We have all seen it over the years, everyone feels they are being pumped by their employer, hard done by on their schedule, not enough salary , bonuses cut, multi tasking , having to travel further a field to work. Meanwhile being bogged down with more safety regulations and compliance, more pressure. No craic left in the job , blah , blah blah. The list goes on.

But you know what , that's life. The oil companies, operators, drilling contractors , service companies, are all there to make money. It's a business. And of course the price of oil commands this industry at source to make changes long before other related businesses .
You employer holds the cards as to what they will or will not do. And as usual we the employee have no say. This is a very unstable game and will never change. It will only get worse.

So IMO , if you don't like how it works and you have serious issues with time off , equal or otherwise , then it's time to find another career.
Try and go back to the 9 to 5 monotony and look forward to your 4 weeks holiday a year.
Se7enheaven
You're spot on if you don't like the rota's look elsewhere, I and several others I worked alongside have just packed in offshore due to shifting to a 3:3 rota.
I can't speak for the others, but I have never had a preferred rota(2:3 or2:2,2:4) but have always been 2:2. I never did a three weeker in over 30 years offshore, and you got premium rate for it then, so I certainly was not going to do it for straight time. Plus "her indoors" did not want me away for three weeks at a time.
I was up on a Shell platform in the East Shetland basin when we went on strike in 1990, it was certainly short term pain as I had mortgage(and not with the low interest rates people have now) and family commitments then, but the long term gain was well worth it as the wages and T's & C's improved rapidly, and surprise, surprise the official trade unions never backed the workforce, only the OILC.
I always remember a couple of guys I worked with in my earlier years offshore saying that they didn't realise how much that they hated offshore until they left. I finished officially on the 1st April and so far I can say that I agree 100% with what they said, I have no regrets leaving, money isn't everything, it's like a load of my mind as I was finding it harder and harder to go back each year. The changing rota's ,breaking pay deals and bludgeoning of T's & C's made my mind up for me.

AliV6

682 posts

188 months

Thursday 28th May 2015
quotequote all
MitchyRS said:
A week onshore is 5 days and the bare minimum legal entitlement is 28 days. The norm for most companies though is between 30-35 days. That's 6-7 weeks holiday a year, not 4 as you state.

Then there's the 104 weekend days.

Offshore worker on a 3/3 rotation = 182 days at 12hrs = 2184hrs
Onshore worker on a 9-5 with 30 days holiday = 231 days at 7.5hrs = 1732.5hrs

So an offshore worker at the very minimum works 26% more hours each year. That's not including the weather/flight delays, 182 days usually turns into 190 days.

Salary wise, an onshore worker on £50k a year (£28.86ph) earns more than an offshore worker on £60k a year (£27.47ph) in terms of hourly pay. (Break even point would be £50k onshore, £63k offshore)

-=-=-

### Given instruction
Transcribe the passage of the forum thread on offshore work rotas from "I can't speak" up to and including "weeks at a time.".

### Provided data
-=-=-

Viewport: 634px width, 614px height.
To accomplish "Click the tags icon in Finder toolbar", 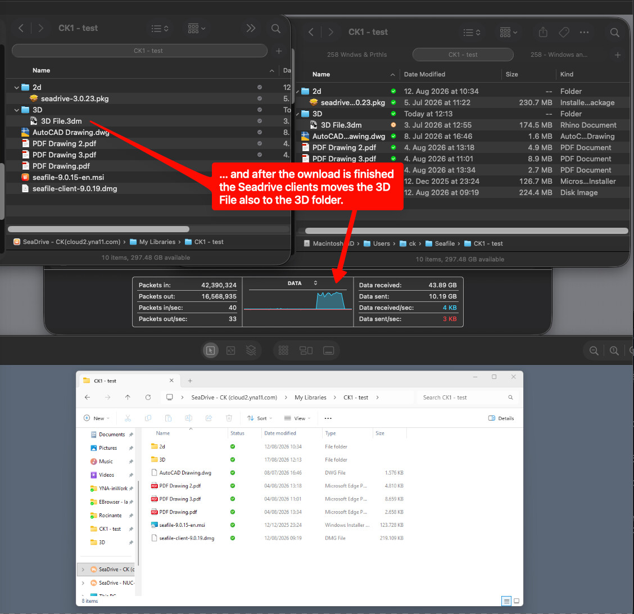I will 564,32.
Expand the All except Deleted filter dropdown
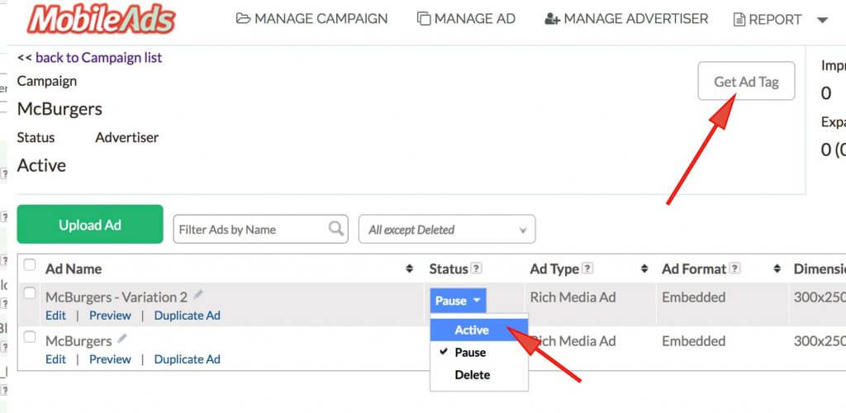846x413 pixels. point(446,230)
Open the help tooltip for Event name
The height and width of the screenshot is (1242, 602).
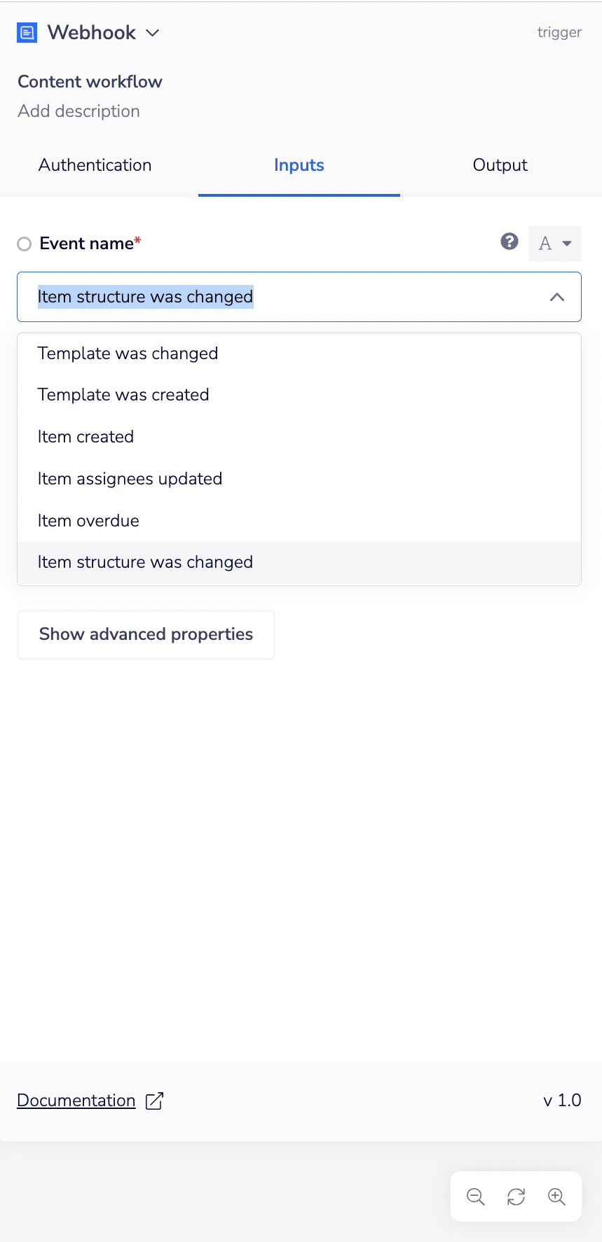click(x=508, y=243)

-=-=-

### Reply
I can't speak for the others, but I have never had a preferred rota(2:3 or2:2,2:4) but have always been 2:2. I never did a three weeker in over 30 years offshore, and you got premium rate for it then, so I certainly was not going to do it for straight time. Plus "her indoors" did not want me away for three weeks at a time.